Interviews BMP Magazine (16)

Meet Mom Entrepreneur- Charissa Fitch, WileyRoo Inc.

“It will be harder than you think, but it’s totally worth the risk.”

What does your business offer?
The bababutler is a timer on a flexible silicone band. It fits around most bottles and bags and alerts the user when the usable time of breast milk (or anything really) is about to expire. Set it to 6 hours for room temperature milk and then when it alarms, just reset the timer for 3 days and put it in the refrigerator. It will alarm when it’s time to move the milk to the freezer. It’s also great for sippy cups with milk set for 2 hours, medicine bottles set to alarm every 6-8 hours for the next dose, sunscreen bottles set to alarm after 80 minutes. The bababutler also has a temperature display so it works for containers that are temperature sensitive like EpiPens.

What was your AHA moment?
Had a baby, young children

How has PR and Marketing helped your business?
Contacting anyone that I consider a center of influence in the industry to inform them of the product. I haven’t launched yet, so I’m using social media to create a product awareness. I can’t officially market or sell any products until after I launch in October at the ABC Kids Expo.
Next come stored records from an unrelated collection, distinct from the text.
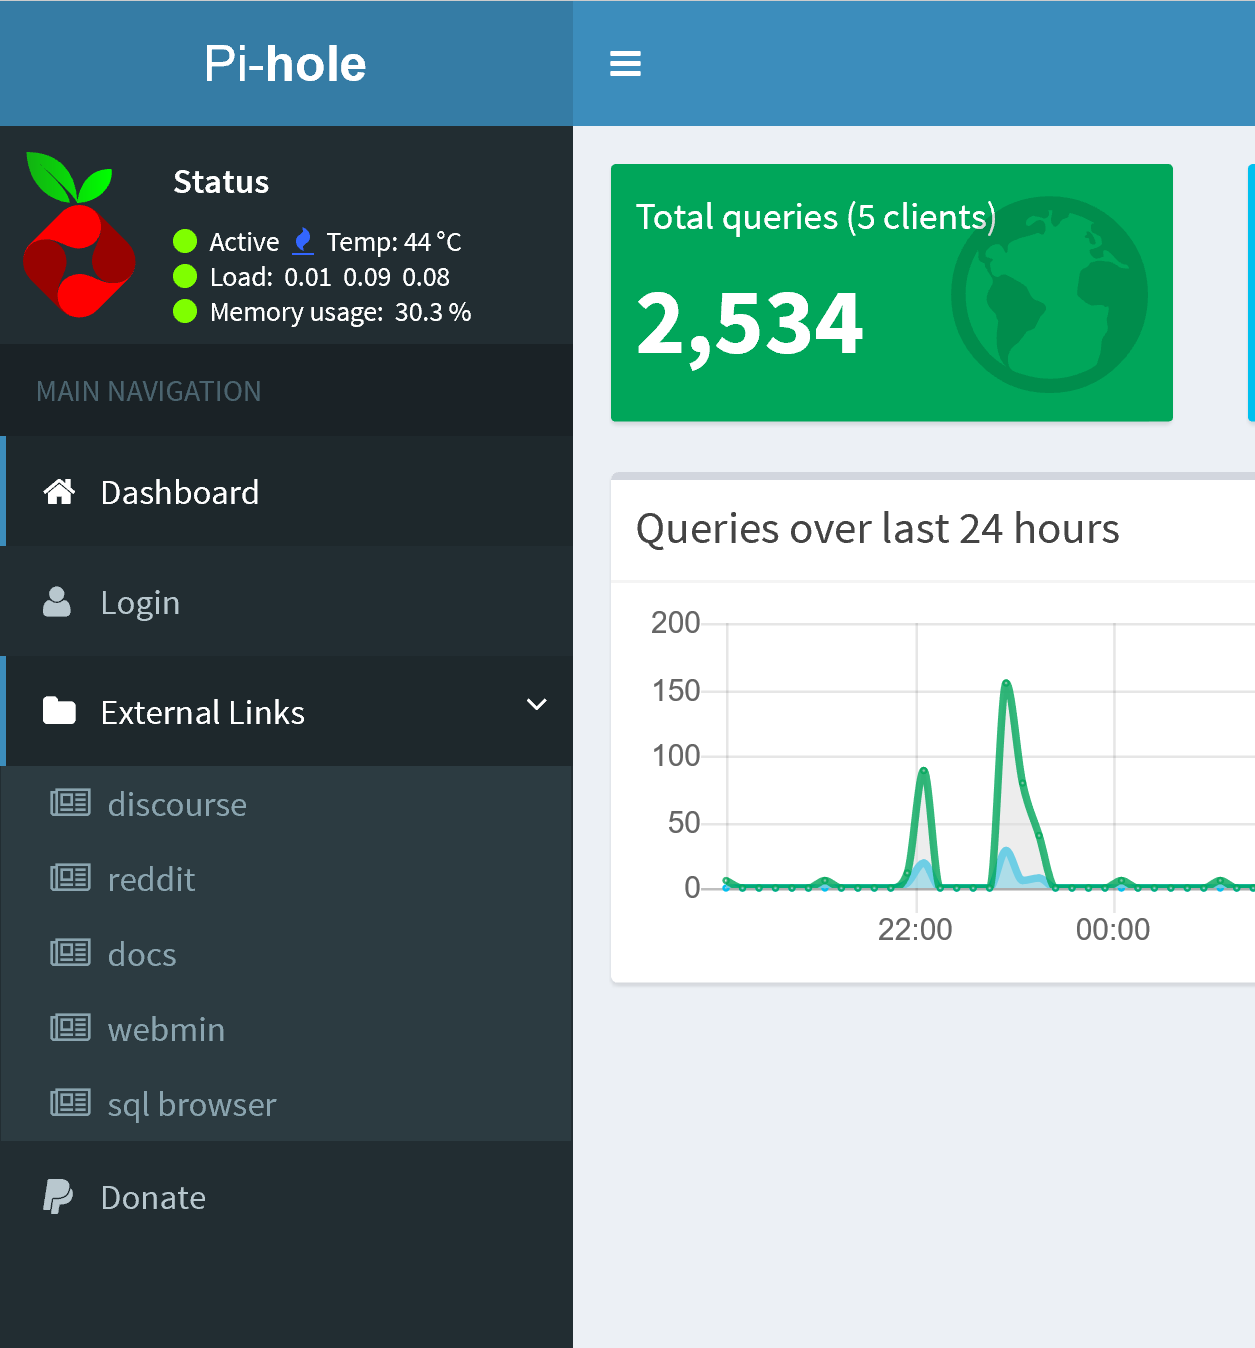
Task: Click the tallest peak in queries chart
Action: tap(1006, 685)
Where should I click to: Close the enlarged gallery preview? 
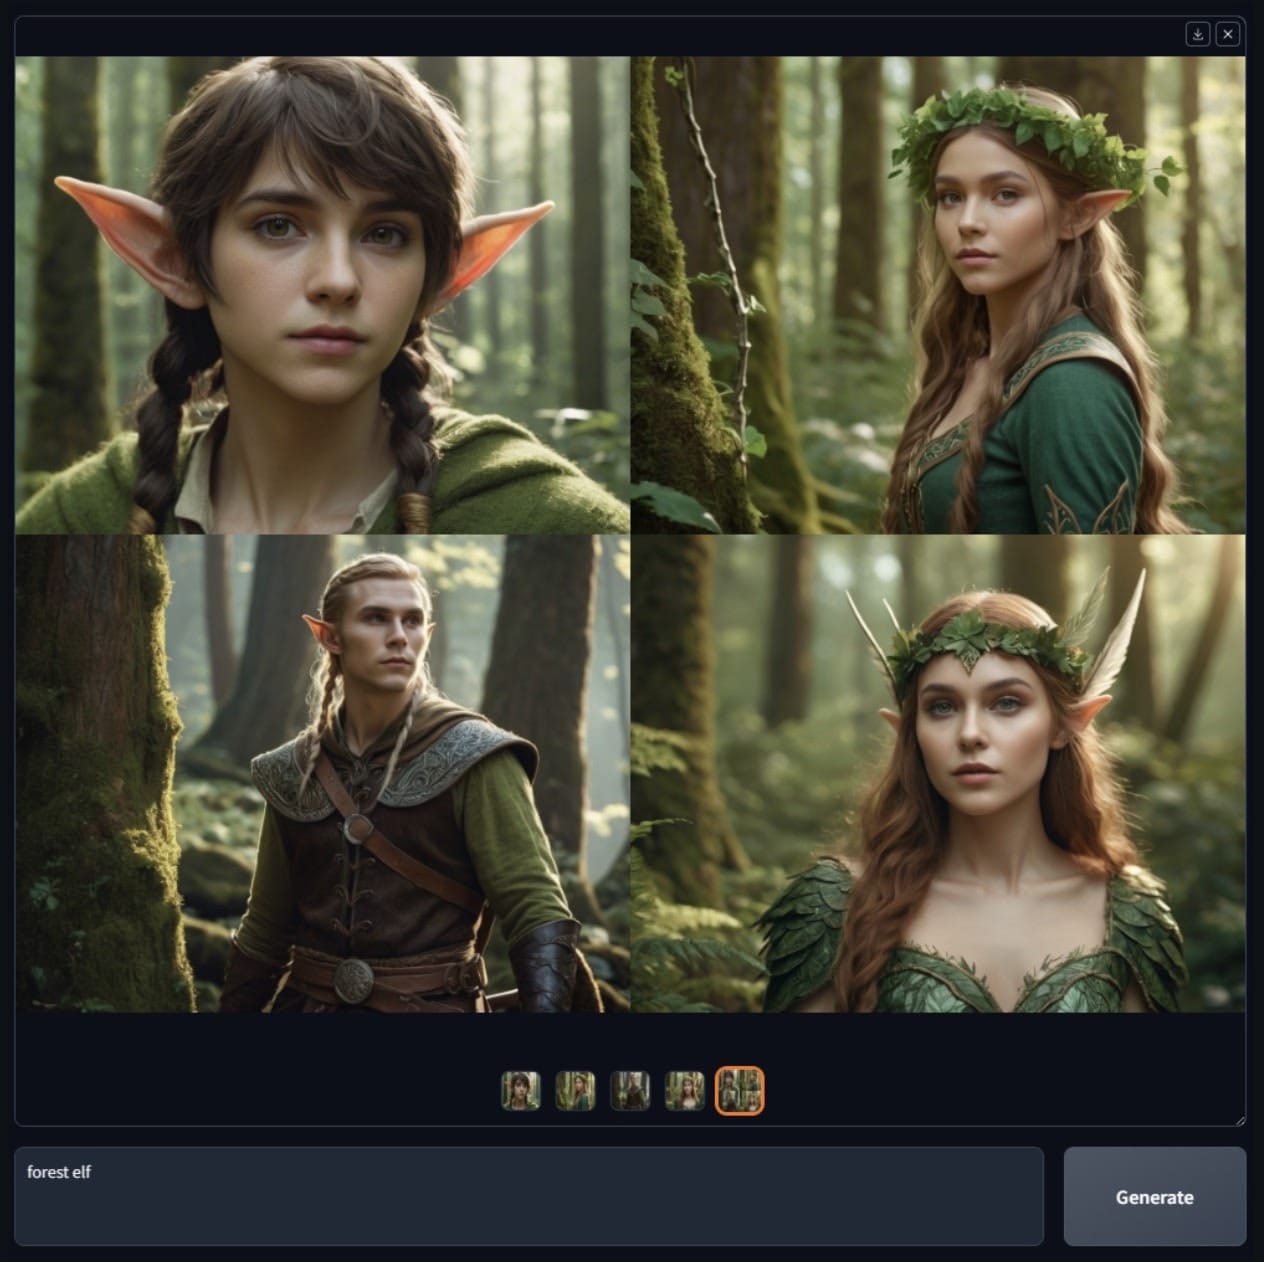point(1228,34)
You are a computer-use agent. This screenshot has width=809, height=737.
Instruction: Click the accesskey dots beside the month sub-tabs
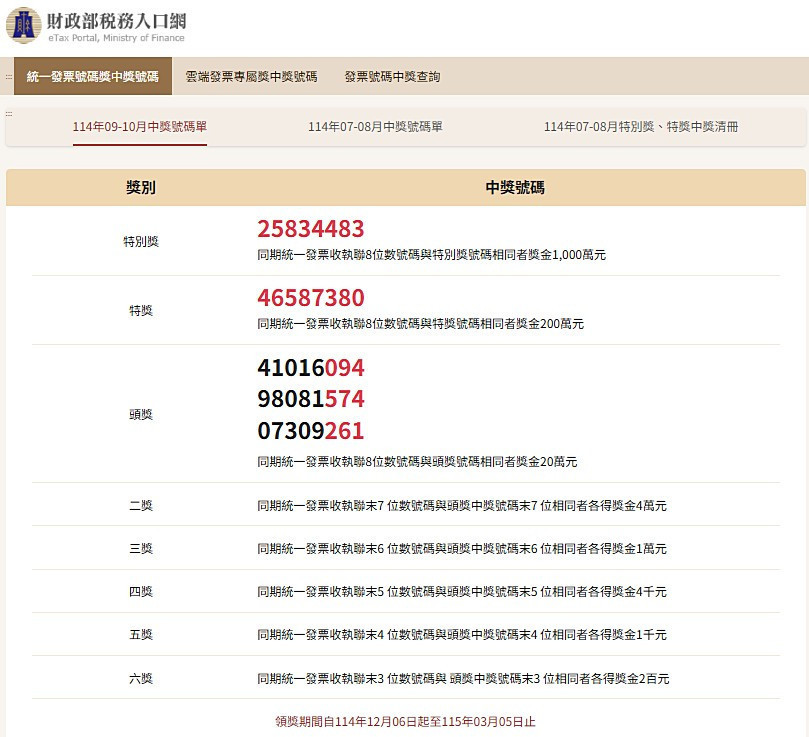click(9, 113)
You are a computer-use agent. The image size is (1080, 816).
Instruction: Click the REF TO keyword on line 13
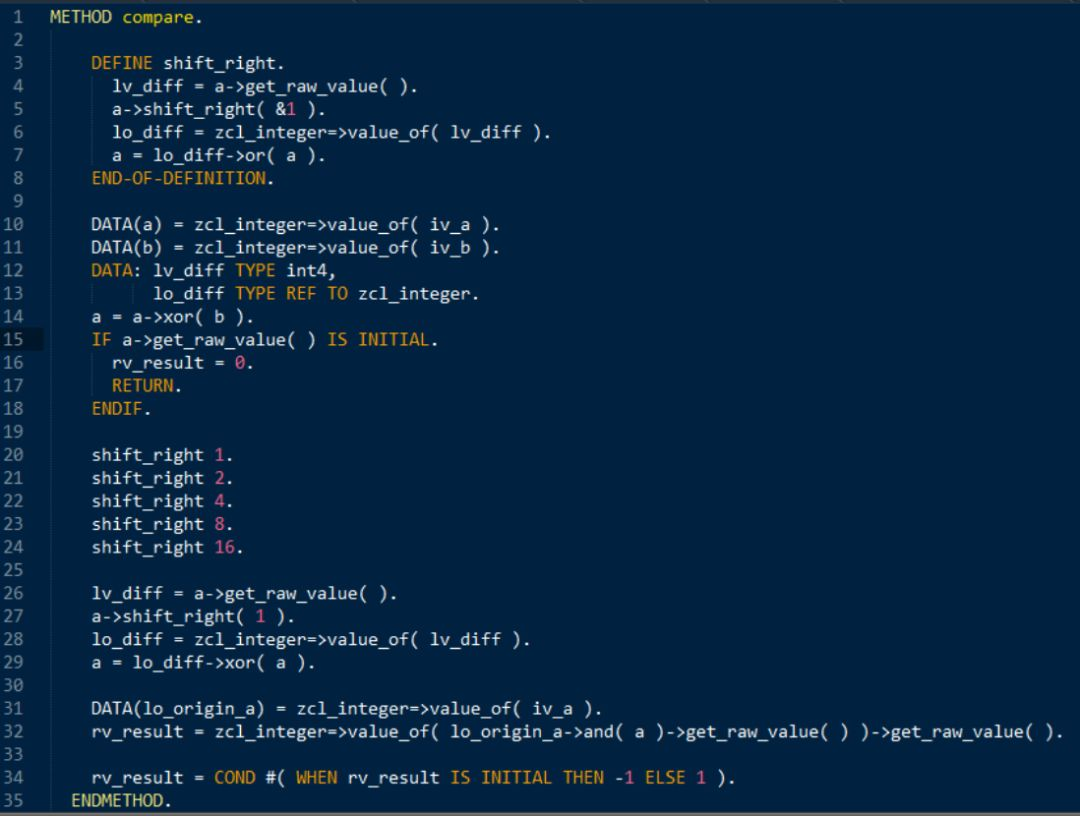point(317,294)
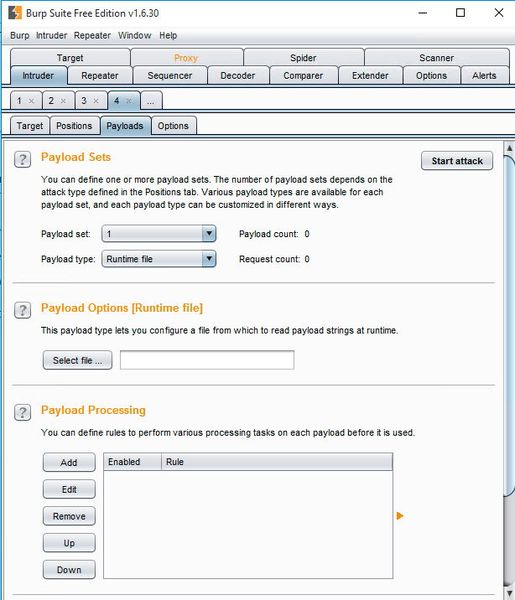Screen dimensions: 515x600
Task: Open Payload Options help question-mark icon
Action: pos(23,310)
What’s your greatest success to date?
Showing my children that their potential is only limited by their courage.

What’s been challenging and how did you overcome it?
Learning how to create and run a company. I am an attorney, not an inventor. Navigating everything that comes with creating a product and starting a company has been challenging. Trying to do it in 30hrs a week because I’m with my kids the rest of the time has been VERY challenging.

Still working on that.

What steps are you taking to achieve your goals?
I’m telling everyone who will listen about how amazing bababutler is. It really is!

What are your best tips on managing family and business?
I’m still learning. I just spend as much quality time as possible with my kids. That’s why I did this in the first place. I didn’t want to be bound by an attorney’s horrible hours. So I try to make the time I spend with them very focused. And… I fail a lot.

What are your favorite tools and resources?
From an entrepreneur perspective, The Mom Inventor Handbook has been great. I have also used thomasnet.com for much of my manufacturing, prototyping needs.

If you could wave a magic wand right now, what would you wish for?
Press! I really believe in my product. I would love the ability to have people with a platform review my product and then write, post, tweet about it.